Dans tous les pays nouveaux où les Européens se sont établis, l’œuvre de la colonisation s’est divisée naturellement en deux parts. Le gouvernement s’est chargé de tous les travaux qui avaient un caractère public et qui se rapportaient à des intérêts collectifs. Il a fait les routes, creusé les canaux, desséché les marais, élevé les écoles et les églises.

Les particuliers ont seuls entrepris tous les travaux qui avaient un caractère individuel et privé. Ils ont apporté le capital et les bras, bâti les maisons, défriché les champs, planté les vergers… Ce n’est pas par hasard que cette division dans le travail colonial s’est naturellement établie partout ; elle n’a, en effet, rien d’arbitraire.

Si l’Etat quittait la sphère des intérêts publics pour prendre en main les intérêts particuliers des colons, et essayait de fournir à ceux ci le capital dont ils manquent, il entreprendrait une œuvre tout à la fois très-onéreuse et assez stérile.

Onéreuse, car il n’y a pas d’établissement agricole dans un pays nouveau, qui ne coûte très-cher, relativement à son importance.

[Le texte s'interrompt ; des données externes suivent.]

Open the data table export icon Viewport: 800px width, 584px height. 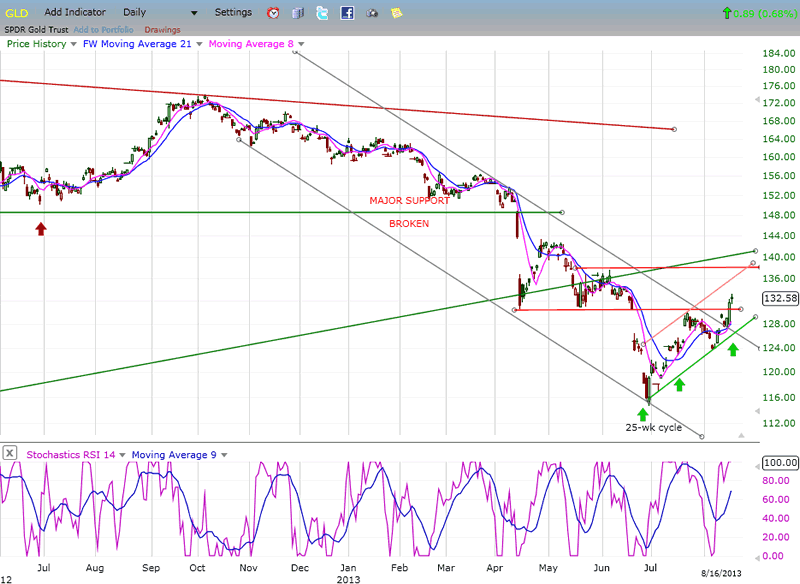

Nulle colonie n’a fait exception à cette règle. Si le particulier y dépense beaucoup, quand il prend l’argent qu’il emploie dans sa propre bourse, à plus forte raison lorsqu’il puise dans le Trésor public.

L’œuvre, est de plus, stérile, ou du moins peu productive. L’État, quels que soient ses efforts, ne peut pourvoir à tous les frais que supposent l’établissement et le maintien d’une famille. Ses secours, qui suffisent pour faire commencer l’entreprise, ne sont presque jamais suffisants pour qu’on la mène à bien ; ils n’ont eu le plus souvent, pour résultat, que d’induire des hommes imprudents à tenter plus que leurs forces ne leur permettent de faire.